Well yesterday I tried to redelegate my domain to different name servers. Their web site wouldn't accept my new servers, but happily blanked out the original (and still working) ones, which left me without a domain.

Support requests to them result in responses saying they can't resolve it by "email" (despite me being authenticated on their server), despite me giving me all the information they need. So they want me to call them, in the US, to resolve it. I can well imagine that would result in a long wait in a phone queue. Very high-tech of them!

For now I've restored my domain by using these clowns' name servers, the part of their site that works.
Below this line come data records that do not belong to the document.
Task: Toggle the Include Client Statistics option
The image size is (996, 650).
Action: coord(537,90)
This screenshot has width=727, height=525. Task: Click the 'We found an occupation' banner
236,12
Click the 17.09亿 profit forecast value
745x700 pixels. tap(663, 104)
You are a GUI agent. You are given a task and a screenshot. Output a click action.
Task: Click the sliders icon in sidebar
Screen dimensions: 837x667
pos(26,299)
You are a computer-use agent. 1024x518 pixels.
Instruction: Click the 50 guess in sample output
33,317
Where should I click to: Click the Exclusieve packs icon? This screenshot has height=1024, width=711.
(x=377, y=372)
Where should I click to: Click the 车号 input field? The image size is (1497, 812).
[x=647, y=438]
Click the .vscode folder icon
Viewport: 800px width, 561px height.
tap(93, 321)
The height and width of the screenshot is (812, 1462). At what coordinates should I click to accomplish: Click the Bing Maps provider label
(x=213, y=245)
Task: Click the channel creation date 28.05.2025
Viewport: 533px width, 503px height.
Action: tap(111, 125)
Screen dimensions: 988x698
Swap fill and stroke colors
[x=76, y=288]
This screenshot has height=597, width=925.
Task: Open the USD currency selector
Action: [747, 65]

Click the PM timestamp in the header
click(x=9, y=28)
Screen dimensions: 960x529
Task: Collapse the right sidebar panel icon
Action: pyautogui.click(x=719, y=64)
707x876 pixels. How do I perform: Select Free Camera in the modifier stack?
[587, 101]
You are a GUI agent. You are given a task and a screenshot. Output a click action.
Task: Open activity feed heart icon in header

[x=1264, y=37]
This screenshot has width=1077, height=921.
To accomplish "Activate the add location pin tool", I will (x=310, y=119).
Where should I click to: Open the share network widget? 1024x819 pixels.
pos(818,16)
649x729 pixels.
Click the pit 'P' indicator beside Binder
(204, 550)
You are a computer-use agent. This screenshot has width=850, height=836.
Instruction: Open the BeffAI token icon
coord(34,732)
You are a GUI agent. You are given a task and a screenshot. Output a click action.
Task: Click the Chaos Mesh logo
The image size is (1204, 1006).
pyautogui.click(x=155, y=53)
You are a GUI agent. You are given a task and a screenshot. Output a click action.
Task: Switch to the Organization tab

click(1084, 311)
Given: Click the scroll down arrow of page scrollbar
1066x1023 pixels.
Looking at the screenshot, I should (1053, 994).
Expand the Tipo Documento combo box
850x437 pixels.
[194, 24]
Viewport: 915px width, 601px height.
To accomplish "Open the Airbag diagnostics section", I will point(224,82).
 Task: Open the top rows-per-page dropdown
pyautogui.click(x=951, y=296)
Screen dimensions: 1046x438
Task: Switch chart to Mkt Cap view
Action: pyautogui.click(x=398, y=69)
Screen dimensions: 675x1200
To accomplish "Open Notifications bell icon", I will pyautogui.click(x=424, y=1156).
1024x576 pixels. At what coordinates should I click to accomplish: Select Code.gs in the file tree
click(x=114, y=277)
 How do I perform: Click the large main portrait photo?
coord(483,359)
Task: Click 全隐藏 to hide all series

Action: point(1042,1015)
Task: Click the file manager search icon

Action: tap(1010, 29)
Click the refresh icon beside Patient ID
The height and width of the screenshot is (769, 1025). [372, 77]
So, recommendations? Jamie recommends mydomain.com. Other suggestions?

MPD is great!

I finally got sick of xmms being so flaky and installed mpd which was discussed on gllug recently. It's brilliant!

In the Unix tradition, it is a collection of small tools that do one thing well, and nothing more. mpd is a music player that happily sits in the background as a daemon. A bunch of clients connect to the daemon and control what gets played. gmpc is clean, stable and nice. I've also got lirc working for the remote control and a tiny web-based client to allow control from the PDA. Neat!

Weird foreign-language forums

I seem to be getting a huge number of hits to my photo of a jar of snake wine from our trip to Vietnam. Sure enough, if you look on a Google image search, it shows up on the first page of results. Not sure why there's so much interest in snake wine though.

This image gallery, which has all my images up to when I bought my digital camera and changed to Gallery, gets huge numbers of hits. It seems to have massive Google Juice. I guess because they're flat image files, well named (not P1234567.jpg) and have been around for a long time helps.

Tourist Engineer goes global

My hacker tourist site now supports latitude and longitude for any location on the planet. Thanks to the geniuses at Openguides, the software handles it instead of the former British National Grid, which restricted it to the UK.

This means users can now add precise location information for anything in the world, which is just brilliant. I'd always envisaged it as a global site, and have a few non-UK sites in there, but the software couldn't do it yet.

Very exciting. If you're a sad bastard. Like me.